Mon, Dec
5
2005

THE WEST WING - Undecideds

Written by Deborah Cahn

Directed by Christopher Misiano

“Kate Harper needs you.”

“She doesn’t know I’m here.”

“Imagine her delight when she discovered that you WERE!”

After a network-enforced sweeps break, The West Wing returns with an archetypal episode that showcases all of it’s strengths…and makes you feel as if its never been away.

Undecideds opens with blazing white light, and it’s a colour metaphor that carries on throughout the episode. The most pointed example is during the church service in the final act — just look at those colours.
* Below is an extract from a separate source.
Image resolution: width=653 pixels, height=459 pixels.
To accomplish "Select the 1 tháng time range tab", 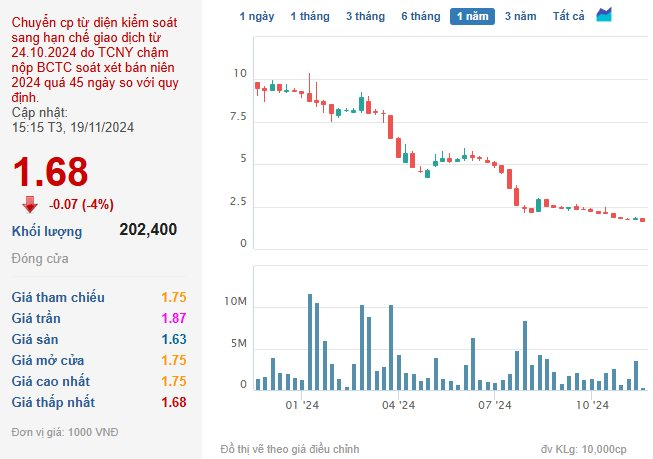I will tap(310, 16).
The stain-glass rainbow the director casts over the congregation is poetic, and it leaves open a multitude of unspoken metaphors and symbols in an episode about conflicting power bases, conflicting archetypes, and conflicting ethnic backgrounds.

The entire story is filled with white heat: rage at the killing of a young boy; friction between Latino-Americans and African-Americans; frayed nerves in the Santos campaign; frayed patience in the White House. This is amplified by the structure of the plot, as The West Wing gives us a taste of what it does better than other television shows: juggle the painfully serious and the ridiculously absurd in a single, cohesive episode that manages to generate its own heat. The wedding subplot is a riot, and manages to punctuate the rising tensions of the episode in just the right ways.

smitschurch.jpg

And did I mention those gorgeous, thunderous scenes between Toby and Josh, where one man’s vision of what type of person SHOULD be President is crystalized in the most biting, hurtful of ways? Watching that pours a bucket of ice-cold water down the spine of a red hot story.
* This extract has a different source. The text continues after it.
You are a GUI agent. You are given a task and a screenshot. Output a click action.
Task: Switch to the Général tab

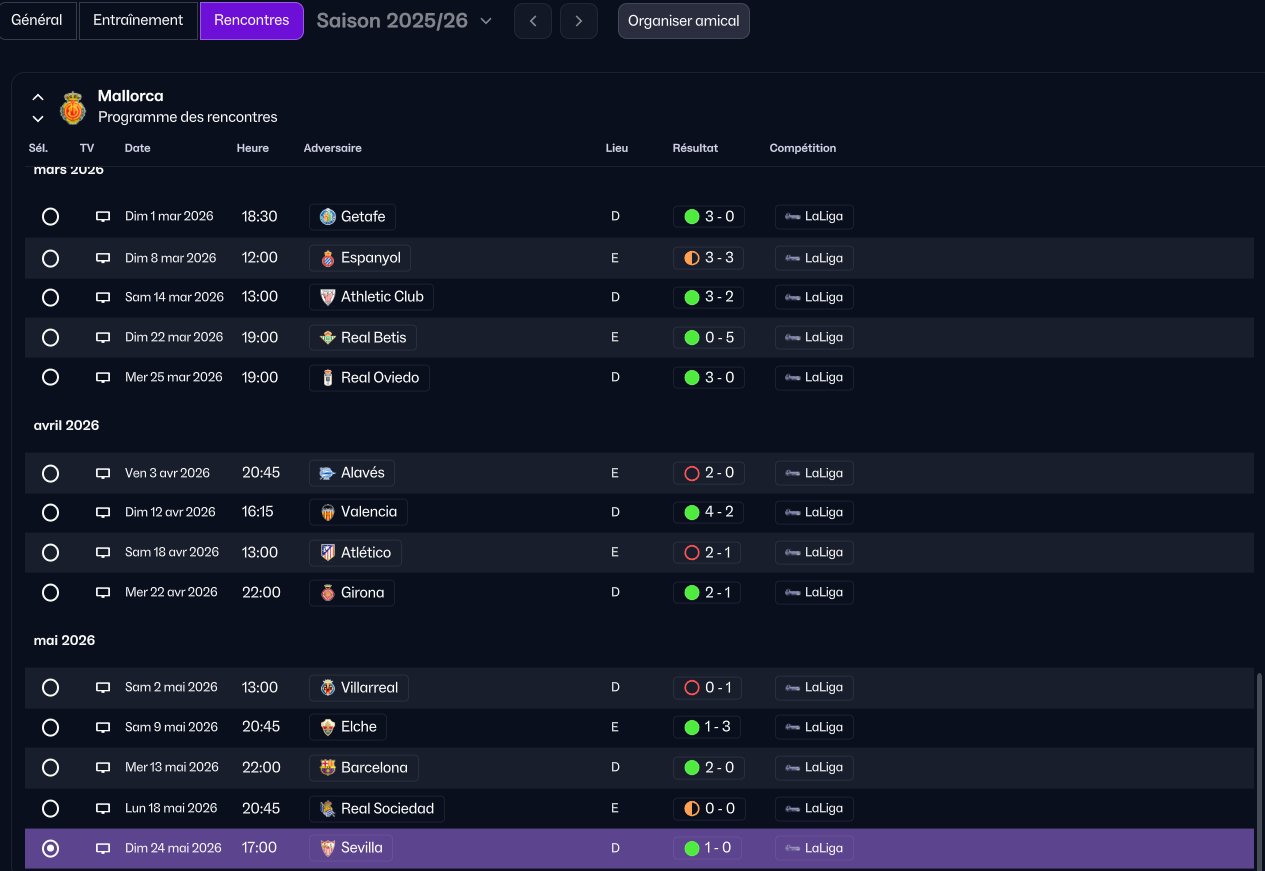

Finally, there’s the white heat of Santos’ speech to the African-American congregation, following a disastrous visit to the family of the slain boy. There is so much riding on this moment, so much worry and adrenaline…and the moment offers up its saviour. Ever since his breakout performance during The Debate, Jimmy Smits has defined his character as a man of overwhelming passion — the beating, troubled, stoic, open heart of a nation. He proves it here, in a moment worthy of Dr. King himself, offering no easy solutions…but reminding the audience that compassion and the struggle for a hopeful future continue to bind people together. It’s the mission statement of the series in microcosm: the struggle is always worth it.

The episode ends with Santos and his wife walking out into another moment of white heat…cleansing, spiritual, soulful heat. I couldn’t think of a more fitting end to this fine episode.